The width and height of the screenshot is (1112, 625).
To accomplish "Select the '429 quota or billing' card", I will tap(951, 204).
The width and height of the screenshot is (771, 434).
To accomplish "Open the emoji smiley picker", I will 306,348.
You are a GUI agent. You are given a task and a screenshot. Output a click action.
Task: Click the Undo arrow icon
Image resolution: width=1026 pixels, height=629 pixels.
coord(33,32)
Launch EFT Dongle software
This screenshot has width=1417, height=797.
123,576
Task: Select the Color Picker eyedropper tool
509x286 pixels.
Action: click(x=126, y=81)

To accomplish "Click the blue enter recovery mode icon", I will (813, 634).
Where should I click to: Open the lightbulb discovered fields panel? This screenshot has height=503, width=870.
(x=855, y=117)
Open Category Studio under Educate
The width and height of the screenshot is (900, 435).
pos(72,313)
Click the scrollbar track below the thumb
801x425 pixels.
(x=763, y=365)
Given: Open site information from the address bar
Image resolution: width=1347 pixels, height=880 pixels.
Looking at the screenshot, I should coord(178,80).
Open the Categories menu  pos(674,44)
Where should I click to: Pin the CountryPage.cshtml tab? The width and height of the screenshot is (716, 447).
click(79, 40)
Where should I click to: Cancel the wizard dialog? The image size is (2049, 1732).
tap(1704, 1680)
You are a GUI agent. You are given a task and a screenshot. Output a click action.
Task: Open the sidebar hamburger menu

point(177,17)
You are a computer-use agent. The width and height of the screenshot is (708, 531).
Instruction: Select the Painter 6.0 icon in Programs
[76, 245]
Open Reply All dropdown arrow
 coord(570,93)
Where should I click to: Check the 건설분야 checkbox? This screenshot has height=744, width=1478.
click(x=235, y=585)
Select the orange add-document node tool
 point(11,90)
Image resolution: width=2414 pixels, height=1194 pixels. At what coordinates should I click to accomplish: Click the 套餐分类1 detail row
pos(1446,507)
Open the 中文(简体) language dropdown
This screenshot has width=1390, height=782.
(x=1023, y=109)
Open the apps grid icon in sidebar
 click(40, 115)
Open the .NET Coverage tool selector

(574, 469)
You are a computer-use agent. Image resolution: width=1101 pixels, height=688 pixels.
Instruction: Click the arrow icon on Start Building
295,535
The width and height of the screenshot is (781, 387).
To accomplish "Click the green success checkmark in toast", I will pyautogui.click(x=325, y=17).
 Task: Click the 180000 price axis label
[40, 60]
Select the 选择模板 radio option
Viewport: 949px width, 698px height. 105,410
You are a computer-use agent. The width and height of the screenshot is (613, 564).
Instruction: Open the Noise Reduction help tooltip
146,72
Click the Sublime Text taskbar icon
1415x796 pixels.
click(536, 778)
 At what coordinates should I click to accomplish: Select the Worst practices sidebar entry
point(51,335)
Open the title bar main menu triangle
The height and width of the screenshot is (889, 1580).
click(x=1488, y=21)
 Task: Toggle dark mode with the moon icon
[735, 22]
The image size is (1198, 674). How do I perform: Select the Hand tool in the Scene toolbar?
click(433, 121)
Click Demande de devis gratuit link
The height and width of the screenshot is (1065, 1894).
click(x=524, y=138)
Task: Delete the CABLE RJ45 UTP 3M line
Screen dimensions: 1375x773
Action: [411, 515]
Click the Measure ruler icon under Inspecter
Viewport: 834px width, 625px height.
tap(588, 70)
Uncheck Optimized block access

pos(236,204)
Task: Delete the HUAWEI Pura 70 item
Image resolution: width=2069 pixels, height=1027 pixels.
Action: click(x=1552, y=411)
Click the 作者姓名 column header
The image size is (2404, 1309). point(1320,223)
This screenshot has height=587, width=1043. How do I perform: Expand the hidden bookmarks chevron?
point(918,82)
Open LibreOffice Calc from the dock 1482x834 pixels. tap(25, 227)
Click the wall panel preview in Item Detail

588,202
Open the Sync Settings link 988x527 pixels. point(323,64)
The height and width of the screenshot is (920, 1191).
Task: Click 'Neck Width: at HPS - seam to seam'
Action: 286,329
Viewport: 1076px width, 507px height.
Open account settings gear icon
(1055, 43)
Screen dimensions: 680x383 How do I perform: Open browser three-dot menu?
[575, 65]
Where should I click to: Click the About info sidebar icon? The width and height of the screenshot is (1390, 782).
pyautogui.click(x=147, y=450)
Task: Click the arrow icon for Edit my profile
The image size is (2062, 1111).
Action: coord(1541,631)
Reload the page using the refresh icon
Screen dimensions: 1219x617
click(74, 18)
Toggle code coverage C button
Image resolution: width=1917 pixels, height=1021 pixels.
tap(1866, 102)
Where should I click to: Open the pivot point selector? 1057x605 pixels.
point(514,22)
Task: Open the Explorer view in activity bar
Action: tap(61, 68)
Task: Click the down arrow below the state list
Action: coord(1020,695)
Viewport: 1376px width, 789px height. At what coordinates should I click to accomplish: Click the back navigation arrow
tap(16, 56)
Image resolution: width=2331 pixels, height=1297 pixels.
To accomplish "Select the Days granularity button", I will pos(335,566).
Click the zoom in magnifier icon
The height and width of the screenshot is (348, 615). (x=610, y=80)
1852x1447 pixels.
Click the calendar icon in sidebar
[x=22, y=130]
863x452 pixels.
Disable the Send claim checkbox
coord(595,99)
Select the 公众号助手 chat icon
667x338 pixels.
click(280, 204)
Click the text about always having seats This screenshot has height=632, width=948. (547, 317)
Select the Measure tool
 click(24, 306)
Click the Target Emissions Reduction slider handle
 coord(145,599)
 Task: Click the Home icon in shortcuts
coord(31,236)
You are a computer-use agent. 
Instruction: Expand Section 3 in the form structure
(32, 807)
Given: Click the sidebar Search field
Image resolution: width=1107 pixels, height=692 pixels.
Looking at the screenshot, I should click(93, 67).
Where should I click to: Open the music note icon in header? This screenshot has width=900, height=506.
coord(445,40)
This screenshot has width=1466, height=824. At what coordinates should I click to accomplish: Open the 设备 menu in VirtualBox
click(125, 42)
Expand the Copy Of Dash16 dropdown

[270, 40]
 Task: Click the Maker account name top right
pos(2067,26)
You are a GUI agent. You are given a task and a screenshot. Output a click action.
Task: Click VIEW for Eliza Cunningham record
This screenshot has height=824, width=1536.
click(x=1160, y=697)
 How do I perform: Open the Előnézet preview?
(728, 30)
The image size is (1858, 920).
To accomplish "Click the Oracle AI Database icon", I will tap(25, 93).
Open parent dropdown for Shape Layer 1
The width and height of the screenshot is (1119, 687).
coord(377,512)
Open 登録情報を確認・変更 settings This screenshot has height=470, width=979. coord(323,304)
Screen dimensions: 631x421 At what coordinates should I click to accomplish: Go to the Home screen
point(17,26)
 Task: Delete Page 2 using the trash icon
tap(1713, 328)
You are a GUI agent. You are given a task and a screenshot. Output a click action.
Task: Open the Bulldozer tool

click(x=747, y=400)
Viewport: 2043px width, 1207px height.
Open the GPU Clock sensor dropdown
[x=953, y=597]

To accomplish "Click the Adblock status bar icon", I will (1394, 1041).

#### Work instructions
Reproduce the data shown above exactly, including every line.

#### Response to this exercise
The width and height of the screenshot is (1112, 625).
To accomplish "Select the '429 quota or billing' card", I will tap(951, 204).
The width and height of the screenshot is (771, 434).
To accomplish "Open the emoji smiley picker", I will 306,348.
You are a GUI agent. You are given a task and a screenshot. Output a click action.
Task: Click the Undo arrow icon
Image resolution: width=1026 pixels, height=629 pixels.
coord(33,32)
Launch EFT Dongle software
This screenshot has width=1417, height=797.
123,576
Task: Select the Color Picker eyedropper tool
509x286 pixels.
Action: click(x=126, y=81)

To accomplish "Click the blue enter recovery mode icon", I will (813, 634).
Where should I click to: Open the lightbulb discovered fields panel? This screenshot has height=503, width=870.
(x=855, y=117)
Open Category Studio under Educate
The width and height of the screenshot is (900, 435).
pos(72,313)
Click the scrollbar track below the thumb
801x425 pixels.
(x=763, y=365)
Given: Open site information from the address bar
Image resolution: width=1347 pixels, height=880 pixels.
Looking at the screenshot, I should coord(178,80).
Open the Categories menu  pos(674,44)
Where should I click to: Pin the CountryPage.cshtml tab? The width and height of the screenshot is (716, 447).
click(79, 40)
Where should I click to: Cancel the wizard dialog? The image size is (2049, 1732).
tap(1704, 1680)
You are a GUI agent. You are given a task and a screenshot. Output a click action.
Task: Open the sidebar hamburger menu

point(177,17)
You are a computer-use agent. The width and height of the screenshot is (708, 531).
Instruction: Select the Painter 6.0 icon in Programs
[76, 245]
Open Reply All dropdown arrow
 coord(570,93)
Where should I click to: Check the 건설분야 checkbox? This screenshot has height=744, width=1478.
click(x=235, y=585)
Select the orange add-document node tool
 point(11,90)
Image resolution: width=2414 pixels, height=1194 pixels. At what coordinates should I click to accomplish: Click the 套餐分类1 detail row
pos(1446,507)
Open the 中文(简体) language dropdown
This screenshot has width=1390, height=782.
(x=1023, y=109)
Open the apps grid icon in sidebar
 click(40, 115)
Open the .NET Coverage tool selector

(574, 469)
You are a computer-use agent. Image resolution: width=1101 pixels, height=688 pixels.
Instruction: Click the arrow icon on Start Building
295,535
The width and height of the screenshot is (781, 387).
To accomplish "Click the green success checkmark in toast", I will pyautogui.click(x=325, y=17).
 Task: Click the 180000 price axis label
[40, 60]
Select the 选择模板 radio option
Viewport: 949px width, 698px height. 105,410
You are a computer-use agent. The width and height of the screenshot is (613, 564).
Instruction: Open the Noise Reduction help tooltip
146,72
Click the Sublime Text taskbar icon
1415x796 pixels.
click(536, 778)
 At what coordinates should I click to accomplish: Select the Worst practices sidebar entry
point(51,335)
Open the title bar main menu triangle
The height and width of the screenshot is (889, 1580).
click(x=1488, y=21)
 Task: Toggle dark mode with the moon icon
[735, 22]
The image size is (1198, 674). How do I perform: Select the Hand tool in the Scene toolbar?
click(433, 121)
Click Demande de devis gratuit link
The height and width of the screenshot is (1065, 1894).
click(x=524, y=138)
Task: Delete the CABLE RJ45 UTP 3M line
Screen dimensions: 1375x773
Action: [411, 515]
Click the Measure ruler icon under Inspecter
Viewport: 834px width, 625px height.
tap(588, 70)
Uncheck Optimized block access

pos(236,204)
Task: Delete the HUAWEI Pura 70 item
Image resolution: width=2069 pixels, height=1027 pixels.
Action: click(x=1552, y=411)
Click the 作者姓名 column header
The image size is (2404, 1309). point(1320,223)
This screenshot has height=587, width=1043. How do I perform: Expand the hidden bookmarks chevron?
point(918,82)
Open LibreOffice Calc from the dock 1482x834 pixels. tap(25, 227)
Click the wall panel preview in Item Detail

588,202
Open the Sync Settings link 988x527 pixels. point(323,64)
The height and width of the screenshot is (920, 1191).
Task: Click 'Neck Width: at HPS - seam to seam'
Action: 286,329
Viewport: 1076px width, 507px height.
Open account settings gear icon
(1055, 43)
Screen dimensions: 680x383 How do I perform: Open browser three-dot menu?
[575, 65]
Where should I click to: Click the About info sidebar icon? The width and height of the screenshot is (1390, 782).
pyautogui.click(x=147, y=450)
Task: Click the arrow icon for Edit my profile
The image size is (2062, 1111).
Action: coord(1541,631)
Reload the page using the refresh icon
Screen dimensions: 1219x617
click(74, 18)
Toggle code coverage C button
Image resolution: width=1917 pixels, height=1021 pixels.
tap(1866, 102)
Where should I click to: Open the pivot point selector? 1057x605 pixels.
point(514,22)
Task: Open the Explorer view in activity bar
Action: tap(61, 68)
Task: Click the down arrow below the state list
Action: coord(1020,695)
Viewport: 1376px width, 789px height. At what coordinates should I click to accomplish: Click the back navigation arrow
tap(16, 56)
Image resolution: width=2331 pixels, height=1297 pixels.
To accomplish "Select the Days granularity button", I will pos(335,566).
Click the zoom in magnifier icon
The height and width of the screenshot is (348, 615). (x=610, y=80)
1852x1447 pixels.
Click the calendar icon in sidebar
[x=22, y=130]
863x452 pixels.
Disable the Send claim checkbox
coord(595,99)
Select the 公众号助手 chat icon
667x338 pixels.
click(280, 204)
Click the text about always having seats This screenshot has height=632, width=948. (547, 317)
Select the Measure tool
 click(24, 306)
Click the Target Emissions Reduction slider handle
 coord(145,599)
 Task: Click the Home icon in shortcuts
coord(31,236)
You are a computer-use agent. 
Instruction: Expand Section 3 in the form structure
(32, 807)
Given: Click the sidebar Search field
Image resolution: width=1107 pixels, height=692 pixels.
Looking at the screenshot, I should click(93, 67).
Where should I click to: Open the music note icon in header? This screenshot has width=900, height=506.
coord(445,40)
This screenshot has width=1466, height=824. At what coordinates should I click to accomplish: Open the 设备 menu in VirtualBox
click(125, 42)
Expand the Copy Of Dash16 dropdown

[270, 40]
 Task: Click the Maker account name top right
pos(2067,26)
You are a GUI agent. You are given a task and a screenshot. Output a click action.
Task: Click VIEW for Eliza Cunningham record
This screenshot has height=824, width=1536.
click(x=1160, y=697)
 How do I perform: Open the Előnézet preview?
(728, 30)
The image size is (1858, 920).
To accomplish "Click the Oracle AI Database icon", I will tap(25, 93).
Open parent dropdown for Shape Layer 1
The width and height of the screenshot is (1119, 687).
coord(377,512)
Open 登録情報を確認・変更 settings This screenshot has height=470, width=979. coord(323,304)
Screen dimensions: 631x421 At what coordinates should I click to accomplish: Go to the Home screen
point(17,26)
 Task: Delete Page 2 using the trash icon
tap(1713, 328)
You are a GUI agent. You are given a task and a screenshot. Output a click action.
Task: Open the Bulldozer tool

click(x=747, y=400)
Viewport: 2043px width, 1207px height.
Open the GPU Clock sensor dropdown
[x=953, y=597]

To accomplish "Click the Adblock status bar icon", I will (1394, 1041).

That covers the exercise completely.